Nick Burton, Ph.D.

Assistant Professor, Department of Metabolism and Nutritional Programming

Areas of Expertise

Metabolism, intergenerational inheritance, C. elegans, host-microbe interactions


Dr. Nick Burton explores two main topics: How a mother’s environment impacts offspring metabolism and how microbiome bacteria can influence animal health. Both of these projects have a particular interest in insulin signaling with a long-term aim of preventing the onset of human pathologies associated with insulin signaling such as Type 2 diabetes. He earned a B.S. in biology from University of Wisconsin-Madison, where he worked in the labs of both Dr. Anna Huttenlocher and Dr. Scott Kennedy. He was then awarded a graduate research fellowship from the National Science Foundation (NSF) and earned a Ph.D. in biology from Massachusetts Institute of Technology, where he studied under the mentorship of Dr. H. Robert Horvitz. As part of his dissertation work, Dr.

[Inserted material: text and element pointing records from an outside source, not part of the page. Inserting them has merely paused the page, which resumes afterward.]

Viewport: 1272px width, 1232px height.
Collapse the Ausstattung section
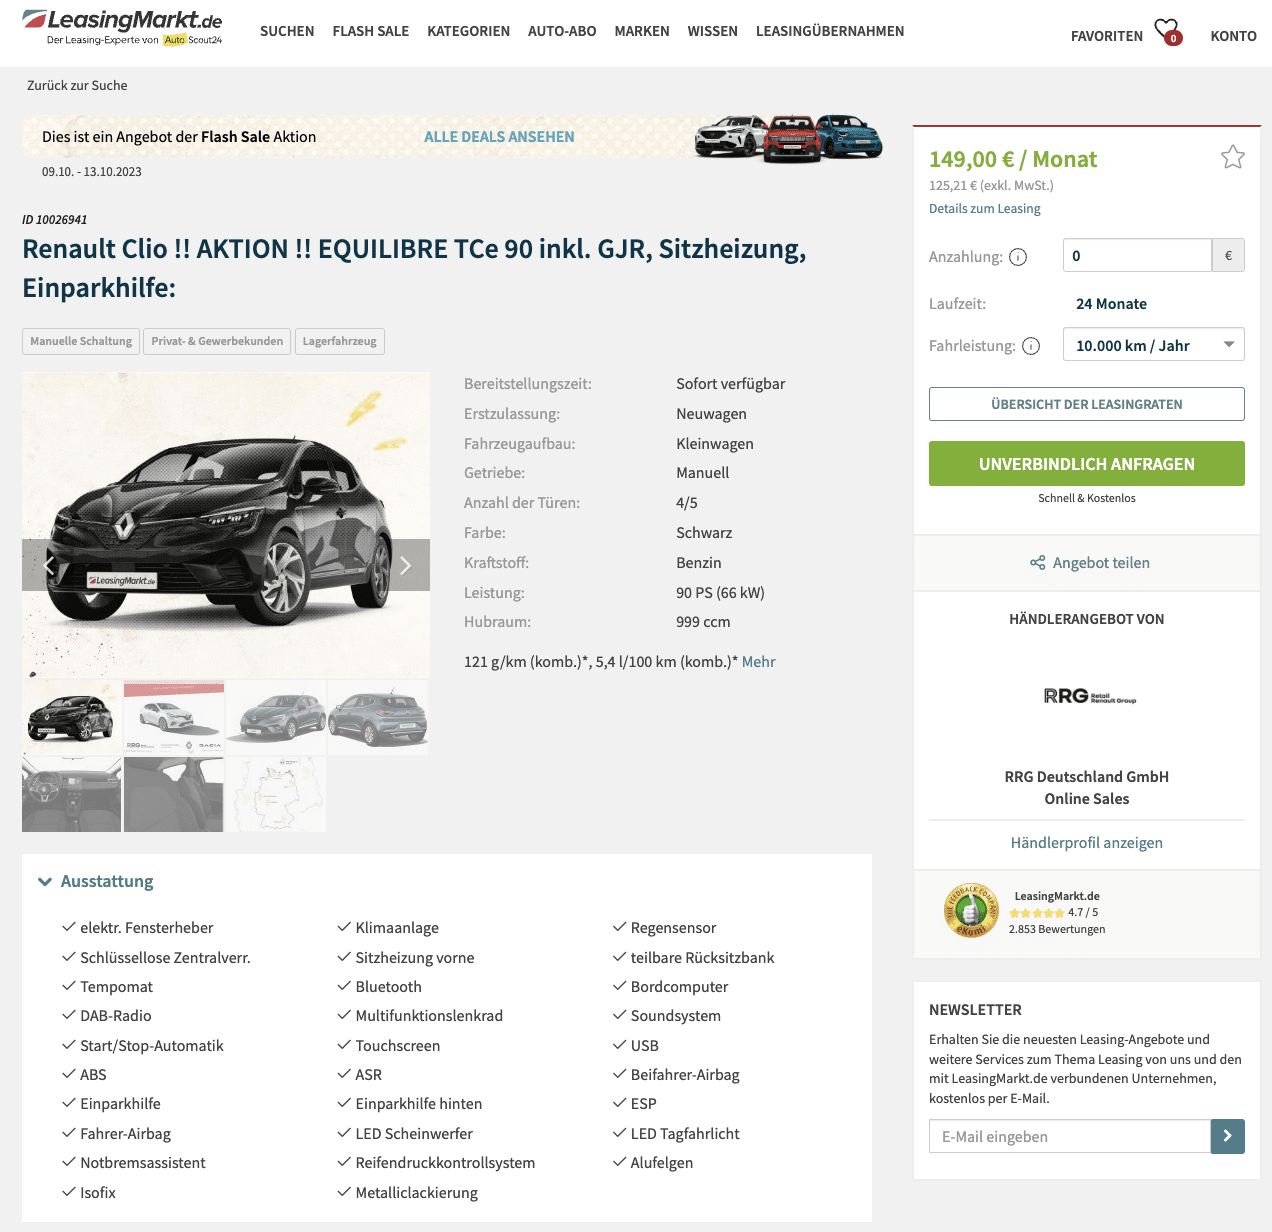(x=96, y=881)
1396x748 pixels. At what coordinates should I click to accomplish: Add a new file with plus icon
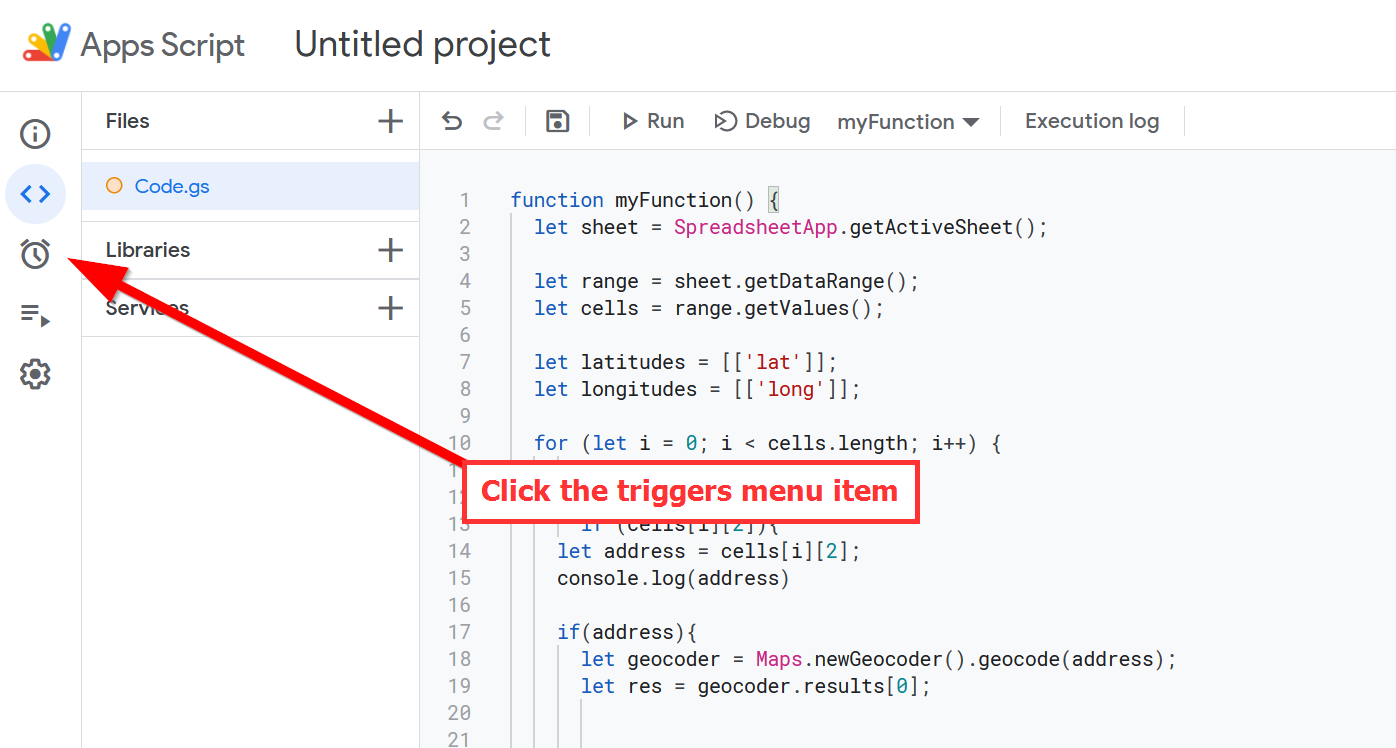pos(390,121)
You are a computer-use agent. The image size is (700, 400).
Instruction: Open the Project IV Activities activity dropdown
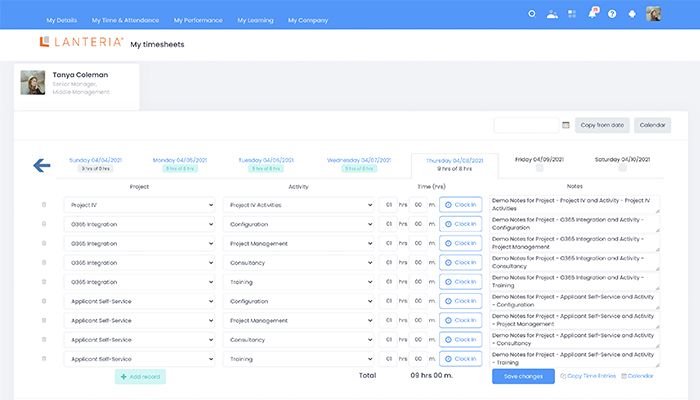pos(299,205)
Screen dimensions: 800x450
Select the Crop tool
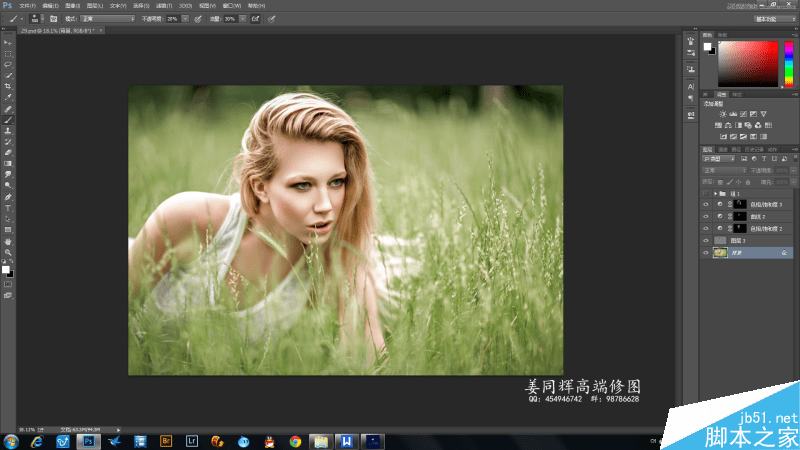tap(9, 87)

Burton sought to develop new paradigms to study the mechanisms by which parental environment regulates offspring physiology. In 2017, he joined the Centre for Trophoblast Research at University of Cambridge as an independent Next Generation Fellow. While there, he investigated how environmental bacteria can affect development, physiology, metabolism and neuronal function of individuals and their offspring. In 2021, he joined Van Andel Institute as an assistant professor in the Department of Epigenetics; in 2023, he joined the Institute’s Department of Metabolism and Nutritional Programming.